From the data below, repeat exactly the lines from the line with "Switch to the Types" to the line with "Click the Languages globe icon", both included.

*****

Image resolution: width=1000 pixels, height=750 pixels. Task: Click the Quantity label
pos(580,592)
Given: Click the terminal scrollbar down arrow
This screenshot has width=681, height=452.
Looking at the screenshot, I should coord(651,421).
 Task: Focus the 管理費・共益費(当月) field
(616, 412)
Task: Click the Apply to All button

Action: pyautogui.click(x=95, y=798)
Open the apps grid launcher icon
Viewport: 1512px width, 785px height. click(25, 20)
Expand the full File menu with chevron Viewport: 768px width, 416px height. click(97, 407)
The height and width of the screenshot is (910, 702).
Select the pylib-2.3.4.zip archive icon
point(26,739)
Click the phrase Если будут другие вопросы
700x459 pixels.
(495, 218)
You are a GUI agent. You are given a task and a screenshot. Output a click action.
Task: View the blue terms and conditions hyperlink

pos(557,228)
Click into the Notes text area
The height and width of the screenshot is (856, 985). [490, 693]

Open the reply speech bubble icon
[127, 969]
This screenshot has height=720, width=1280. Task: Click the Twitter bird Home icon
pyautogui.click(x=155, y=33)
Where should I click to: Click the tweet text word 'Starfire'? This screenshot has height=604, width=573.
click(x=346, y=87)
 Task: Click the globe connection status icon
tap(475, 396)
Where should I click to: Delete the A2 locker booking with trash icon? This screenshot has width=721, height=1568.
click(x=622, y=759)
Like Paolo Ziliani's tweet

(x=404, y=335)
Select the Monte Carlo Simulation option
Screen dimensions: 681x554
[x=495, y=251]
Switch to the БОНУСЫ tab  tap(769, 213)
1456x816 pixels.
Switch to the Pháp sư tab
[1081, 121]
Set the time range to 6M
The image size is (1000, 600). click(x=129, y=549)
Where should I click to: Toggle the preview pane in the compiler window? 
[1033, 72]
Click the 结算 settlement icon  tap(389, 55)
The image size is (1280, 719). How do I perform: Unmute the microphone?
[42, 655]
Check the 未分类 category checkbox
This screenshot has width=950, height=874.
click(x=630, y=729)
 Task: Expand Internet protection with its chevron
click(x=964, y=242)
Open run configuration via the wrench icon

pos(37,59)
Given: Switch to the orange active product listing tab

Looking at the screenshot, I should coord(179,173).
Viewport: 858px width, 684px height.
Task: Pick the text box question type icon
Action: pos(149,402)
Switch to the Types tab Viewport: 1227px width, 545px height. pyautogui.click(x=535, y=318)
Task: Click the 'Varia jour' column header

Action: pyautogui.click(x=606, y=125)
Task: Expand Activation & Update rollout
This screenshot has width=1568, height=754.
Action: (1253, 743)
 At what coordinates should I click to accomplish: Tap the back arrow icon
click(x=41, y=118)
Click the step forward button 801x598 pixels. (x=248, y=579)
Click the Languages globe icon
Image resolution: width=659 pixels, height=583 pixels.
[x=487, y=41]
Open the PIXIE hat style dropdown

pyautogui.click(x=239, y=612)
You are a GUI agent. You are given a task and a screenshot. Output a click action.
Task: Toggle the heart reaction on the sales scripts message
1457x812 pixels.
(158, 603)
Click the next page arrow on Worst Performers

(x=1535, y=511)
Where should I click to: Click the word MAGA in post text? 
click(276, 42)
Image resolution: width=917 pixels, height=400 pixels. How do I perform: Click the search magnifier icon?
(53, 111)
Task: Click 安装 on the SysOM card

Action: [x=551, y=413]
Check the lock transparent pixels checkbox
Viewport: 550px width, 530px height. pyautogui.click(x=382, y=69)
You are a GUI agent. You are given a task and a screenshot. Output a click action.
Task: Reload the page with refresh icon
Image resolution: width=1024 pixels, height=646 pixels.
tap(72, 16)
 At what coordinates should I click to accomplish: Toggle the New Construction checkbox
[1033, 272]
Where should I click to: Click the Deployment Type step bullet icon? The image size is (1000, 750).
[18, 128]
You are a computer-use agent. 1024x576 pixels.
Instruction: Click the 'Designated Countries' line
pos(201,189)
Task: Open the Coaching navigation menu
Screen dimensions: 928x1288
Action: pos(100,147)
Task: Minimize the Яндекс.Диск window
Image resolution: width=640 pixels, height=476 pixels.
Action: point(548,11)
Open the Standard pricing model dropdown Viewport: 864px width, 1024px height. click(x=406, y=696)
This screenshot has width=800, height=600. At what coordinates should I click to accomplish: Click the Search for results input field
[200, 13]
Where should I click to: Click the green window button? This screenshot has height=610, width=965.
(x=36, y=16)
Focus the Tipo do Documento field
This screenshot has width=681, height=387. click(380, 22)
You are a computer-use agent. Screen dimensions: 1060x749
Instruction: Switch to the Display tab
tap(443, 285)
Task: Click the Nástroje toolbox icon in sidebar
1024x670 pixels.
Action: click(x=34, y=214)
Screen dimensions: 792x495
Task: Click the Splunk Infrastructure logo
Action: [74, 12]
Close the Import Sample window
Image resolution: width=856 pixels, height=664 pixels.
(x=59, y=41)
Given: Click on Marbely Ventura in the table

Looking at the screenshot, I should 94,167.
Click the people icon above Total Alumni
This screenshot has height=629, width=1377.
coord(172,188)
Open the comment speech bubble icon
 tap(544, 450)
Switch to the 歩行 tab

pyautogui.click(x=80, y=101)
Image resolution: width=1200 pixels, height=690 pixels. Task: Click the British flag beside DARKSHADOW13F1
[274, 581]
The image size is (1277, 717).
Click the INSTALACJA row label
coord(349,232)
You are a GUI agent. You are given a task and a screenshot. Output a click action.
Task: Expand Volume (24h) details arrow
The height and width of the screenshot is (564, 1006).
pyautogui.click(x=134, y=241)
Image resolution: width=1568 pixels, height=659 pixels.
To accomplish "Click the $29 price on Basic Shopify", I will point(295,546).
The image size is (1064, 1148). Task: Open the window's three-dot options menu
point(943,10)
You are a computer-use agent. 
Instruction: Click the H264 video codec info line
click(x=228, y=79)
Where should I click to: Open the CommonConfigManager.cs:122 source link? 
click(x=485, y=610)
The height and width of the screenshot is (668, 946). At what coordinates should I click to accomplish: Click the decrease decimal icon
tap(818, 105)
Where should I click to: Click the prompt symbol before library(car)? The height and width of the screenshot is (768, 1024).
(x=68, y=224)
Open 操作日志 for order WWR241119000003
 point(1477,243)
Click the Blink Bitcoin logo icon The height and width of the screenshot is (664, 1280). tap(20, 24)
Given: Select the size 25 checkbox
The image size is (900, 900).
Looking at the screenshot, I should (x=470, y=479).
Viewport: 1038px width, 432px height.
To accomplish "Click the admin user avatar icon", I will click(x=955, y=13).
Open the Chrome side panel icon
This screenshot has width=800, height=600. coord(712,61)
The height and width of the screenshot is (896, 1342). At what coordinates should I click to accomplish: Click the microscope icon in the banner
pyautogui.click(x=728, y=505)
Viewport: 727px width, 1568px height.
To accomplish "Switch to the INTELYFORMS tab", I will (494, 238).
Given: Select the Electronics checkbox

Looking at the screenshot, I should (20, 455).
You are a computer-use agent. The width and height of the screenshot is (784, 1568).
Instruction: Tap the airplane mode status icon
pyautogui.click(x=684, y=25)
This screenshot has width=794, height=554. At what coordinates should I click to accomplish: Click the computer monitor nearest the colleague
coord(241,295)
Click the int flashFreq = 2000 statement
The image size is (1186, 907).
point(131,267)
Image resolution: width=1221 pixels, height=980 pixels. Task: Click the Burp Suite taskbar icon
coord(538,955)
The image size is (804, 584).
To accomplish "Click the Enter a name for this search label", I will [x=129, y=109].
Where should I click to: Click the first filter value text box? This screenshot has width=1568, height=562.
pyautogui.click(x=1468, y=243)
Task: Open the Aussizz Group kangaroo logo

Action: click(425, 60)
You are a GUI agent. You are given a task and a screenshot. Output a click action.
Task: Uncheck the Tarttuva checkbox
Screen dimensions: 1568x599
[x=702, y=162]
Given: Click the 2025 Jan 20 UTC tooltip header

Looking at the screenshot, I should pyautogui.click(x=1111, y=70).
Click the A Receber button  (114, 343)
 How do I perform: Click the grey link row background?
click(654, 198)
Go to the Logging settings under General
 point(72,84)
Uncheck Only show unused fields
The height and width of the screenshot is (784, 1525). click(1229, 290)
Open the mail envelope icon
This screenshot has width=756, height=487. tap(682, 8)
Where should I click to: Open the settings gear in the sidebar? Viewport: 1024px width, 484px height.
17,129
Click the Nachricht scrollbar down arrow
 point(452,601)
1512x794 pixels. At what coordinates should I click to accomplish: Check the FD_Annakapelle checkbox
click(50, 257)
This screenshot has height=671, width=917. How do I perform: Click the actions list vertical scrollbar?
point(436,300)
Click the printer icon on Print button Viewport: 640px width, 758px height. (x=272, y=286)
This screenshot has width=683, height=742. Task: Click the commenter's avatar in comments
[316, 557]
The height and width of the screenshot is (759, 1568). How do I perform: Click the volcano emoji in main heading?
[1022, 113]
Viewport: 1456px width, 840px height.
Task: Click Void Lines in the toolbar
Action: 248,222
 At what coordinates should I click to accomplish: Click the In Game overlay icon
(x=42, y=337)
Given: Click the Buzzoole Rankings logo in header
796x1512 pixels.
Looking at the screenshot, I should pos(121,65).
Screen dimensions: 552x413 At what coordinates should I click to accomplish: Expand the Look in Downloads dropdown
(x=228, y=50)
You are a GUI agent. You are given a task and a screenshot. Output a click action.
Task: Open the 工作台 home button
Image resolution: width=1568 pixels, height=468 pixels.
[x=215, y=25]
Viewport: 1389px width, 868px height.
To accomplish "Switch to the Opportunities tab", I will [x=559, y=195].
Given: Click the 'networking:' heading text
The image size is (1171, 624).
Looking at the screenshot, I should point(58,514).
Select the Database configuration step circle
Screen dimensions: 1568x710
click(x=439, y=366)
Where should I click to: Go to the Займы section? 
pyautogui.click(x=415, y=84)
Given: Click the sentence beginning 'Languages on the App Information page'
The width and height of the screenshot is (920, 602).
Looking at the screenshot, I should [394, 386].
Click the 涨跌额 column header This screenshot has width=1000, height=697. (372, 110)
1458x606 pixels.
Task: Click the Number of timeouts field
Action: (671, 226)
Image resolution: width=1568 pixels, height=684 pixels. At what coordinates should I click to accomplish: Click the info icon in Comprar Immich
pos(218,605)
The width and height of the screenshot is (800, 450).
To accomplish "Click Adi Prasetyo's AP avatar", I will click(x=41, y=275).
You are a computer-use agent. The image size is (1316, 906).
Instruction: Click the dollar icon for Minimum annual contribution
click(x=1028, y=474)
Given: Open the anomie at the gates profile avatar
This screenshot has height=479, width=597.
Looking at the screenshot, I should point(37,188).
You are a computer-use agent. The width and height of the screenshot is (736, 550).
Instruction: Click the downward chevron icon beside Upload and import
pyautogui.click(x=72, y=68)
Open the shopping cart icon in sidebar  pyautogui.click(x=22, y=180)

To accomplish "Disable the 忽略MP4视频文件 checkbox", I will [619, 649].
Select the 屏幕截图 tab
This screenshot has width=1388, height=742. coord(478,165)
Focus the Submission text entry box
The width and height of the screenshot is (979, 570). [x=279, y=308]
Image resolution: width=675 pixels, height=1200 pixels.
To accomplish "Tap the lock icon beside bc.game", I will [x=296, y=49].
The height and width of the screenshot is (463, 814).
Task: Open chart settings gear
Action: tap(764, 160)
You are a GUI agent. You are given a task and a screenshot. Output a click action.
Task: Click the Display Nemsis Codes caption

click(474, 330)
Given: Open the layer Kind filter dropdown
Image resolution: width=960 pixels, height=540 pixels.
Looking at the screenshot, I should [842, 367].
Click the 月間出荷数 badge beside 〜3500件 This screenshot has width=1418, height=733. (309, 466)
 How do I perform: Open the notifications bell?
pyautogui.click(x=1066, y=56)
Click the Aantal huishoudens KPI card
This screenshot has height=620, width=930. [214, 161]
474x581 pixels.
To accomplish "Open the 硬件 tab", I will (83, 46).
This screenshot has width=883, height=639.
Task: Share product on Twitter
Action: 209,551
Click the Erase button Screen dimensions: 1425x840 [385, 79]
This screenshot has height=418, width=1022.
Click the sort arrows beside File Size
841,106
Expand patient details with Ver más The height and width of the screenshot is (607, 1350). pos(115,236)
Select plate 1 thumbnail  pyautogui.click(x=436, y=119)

*****

### [OUTPUT BELOW]
Switch to the Types tab Viewport: 1227px width, 545px height. pyautogui.click(x=535, y=318)
Task: Click the 'Varia jour' column header

Action: pyautogui.click(x=606, y=125)
Task: Expand Activation & Update rollout
This screenshot has width=1568, height=754.
Action: (1253, 743)
 At what coordinates should I click to accomplish: Tap the back arrow icon
click(x=41, y=118)
Click the step forward button 801x598 pixels. (x=248, y=579)
Click the Languages globe icon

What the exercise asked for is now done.